• Okuma Parçası
↓
Tirajı günde 314 bin olan Le Monde gazetesinin 25 Mart 2010 tarihli sayısında, Guillaume Perrier imzasıyla ve yukarıdaki başlık altında yayımlanan İstanbul çıkışlı haberin çevirisi şöyledir:
Erdoğan'ın sağ kolu, "Türkiye bu anayasayla ilerleyemez. Değişiklikler gerekmektedir." açıklamasını yaptı. Proje, milletvekilleri tarafından kabul edilirse askerlerin kurumların idaresindeki müdahalesini belirgin bir şekilde azaltacaktır: Hâkimler ve Savcılar Yüksek Kurumunun (HSYK) yapısında reform yapılarak, Avrupa'daki benzer kurumlara yaklaştırılması öngörülüyor. Ayrıca görevdeki askerleri yargılama olanakları genişletilecek ve parti kapatmaları, Meclisin onayı olmadan mümkün olamayacak.
Muhalefet hemen seferber oldu. Reformu eleştiren Kemalist parti CHP lideri Deniz Baykal salı günü, AK Partinin "kapatma korkusuyla hareket ettiğini" ifade etti. Orduya yakın oldukları bilinen savcılar tarafından üniversitelerde başörtüsünü serbest bırakmaya çalıştığı gerekçesiyle hakkında dava açılan AK Parti, 2008 yılında kapatılmaktan kıl payı kurtulmuştu.
--Ordu ile Gerginlik--
Anayasa değişiklik projesiyle ölçüsüz yetkileri tehlikeye giren Danıştayın üyeleri, Başkan Mustafa Birden'in değerlendirmesine göre "yargının bağımsızlığını geriye götürecek" olan maddelere itiraz ettiler. Danıştay Başkanı reformun "yetkiler arasındaki iş bölümünü ve devletin hukuki yapısını etkileyecek nitelikte olduğunu" belirtti.
↑
• Kayıtlı Malzeme
↓
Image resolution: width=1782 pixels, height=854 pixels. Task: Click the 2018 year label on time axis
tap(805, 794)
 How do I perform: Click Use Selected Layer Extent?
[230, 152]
↑
• Görev 1
Okuma parçasını "Muhalefet hemen seferber" sözleriyle başlayıp "kıl payı kurtulmuştu." sözlerine kadar yeniden yazın ve bu bölümde "kıl payı" yerine "son anda" koyun.
• Görev 2
Anayasa değişikliğini anlatan okuma parçasını kaldığı yerden sürdürün.
Kayıtlı malzeme, okuma parçasından bağımsız ayrı bir malzemedir.

• Beklenen Cevap 1
Muhalefet hemen seferber oldu. Reformu eleştiren Kemalist parti CHP lideri Deniz Baykal salı günü, AK Partinin "kapatma korkusuyla hareket ettiğini" ifade etti. Orduya yakın oldukları bilinen savcılar tarafından üniversitelerde başörtüsünü serbest bırakmaya çalıştığı gerekçesiyle hakkında dava açılan AK Parti, 2008 yılında kapatılmaktan son anda kurtulmuştu.

• Beklenen Cevap 2
Hükûmetin bu taarruzu, Erdoğan'ı kendilerini dize getirmeye çalışmakla suçlayan ordu ile yargı kurumları arasında gerginliklerin yaşandığı bir dönemde meydana geliyor.
Oysa ki Adalet Bakanı Sadullah Ergin, 13 Martta İstanbul'da düzenlenen basın toplantısında böyle bir hedefin olmadığını savunmuştu. "Hükûmet ile yargı arasında bir çatışma olarak algılanan yaklaşım, aslında Avrupa reformlarına karşı bir direniştir. Türkiye'de yargı, yeni kurallar yaratarak sıklıkla yetkisinin dışına çıkmış, rolünde fazlasıyla ileri gitmiştir. Yetkiler arasında iş bölümü belirlemeye ve tarafsız olarak yargının bağımsızlığını güçlendirmeye çalışıyoruz." diye konuştu.
Hâkimler düzenli olarak şimdiki hükûmete karşı bir duruş sergilemiş, hâlihazırdaki anayasaya göre dokunulmaz bir konumda bulunmaktadırlar. HSYK'nın yedi üyesi ülkenin yüksek dereceli mahkemelerinin başkanları tarafından seçiliyor. Ergin'e göre bu durum "kendi üyelerini kendilerinin seçtiği bir sistem" yaratıyor. Önerilen reform ile HSYK'nın 21 üyesi, birçok Avrupa ülkesinde olduğu gibi meclis cumhurbaşkanı ve diğer yargı organları tarafından seçilecektir.
Türk Siyasi Hayatı Gözlemevi Müdürü Jean Marcou "laik cephenin Anayasa değişikliğine karşı var gücüyle mücadele etmesi ve aslında, 1982 Anayasasıyla kurulan sistemi savunmasını bekleyebiliriz." diyor.
Sendikal haklarını güçlendirebilecek ve 1980 darbecilerinin yargılanmasının yolunu açabilecek olan Anayasa değişikliği bir ilk adım. Yürürlüğe girebilmesi için milletvekillerinin üçte ikisi tarafından, yani 367 milletvekili tarafından kabul edilmesi gerekiyor. Oysa iktidar partisinin mecliste sadece 337 sandalyesi bulunuyor.
Hükûmet, mecliste muhtemel başarısızlığın yaşanması hâlinde Anayasa değişikliğini yazdan önce referanduma sunma niyetinde olduğunu açıkladı.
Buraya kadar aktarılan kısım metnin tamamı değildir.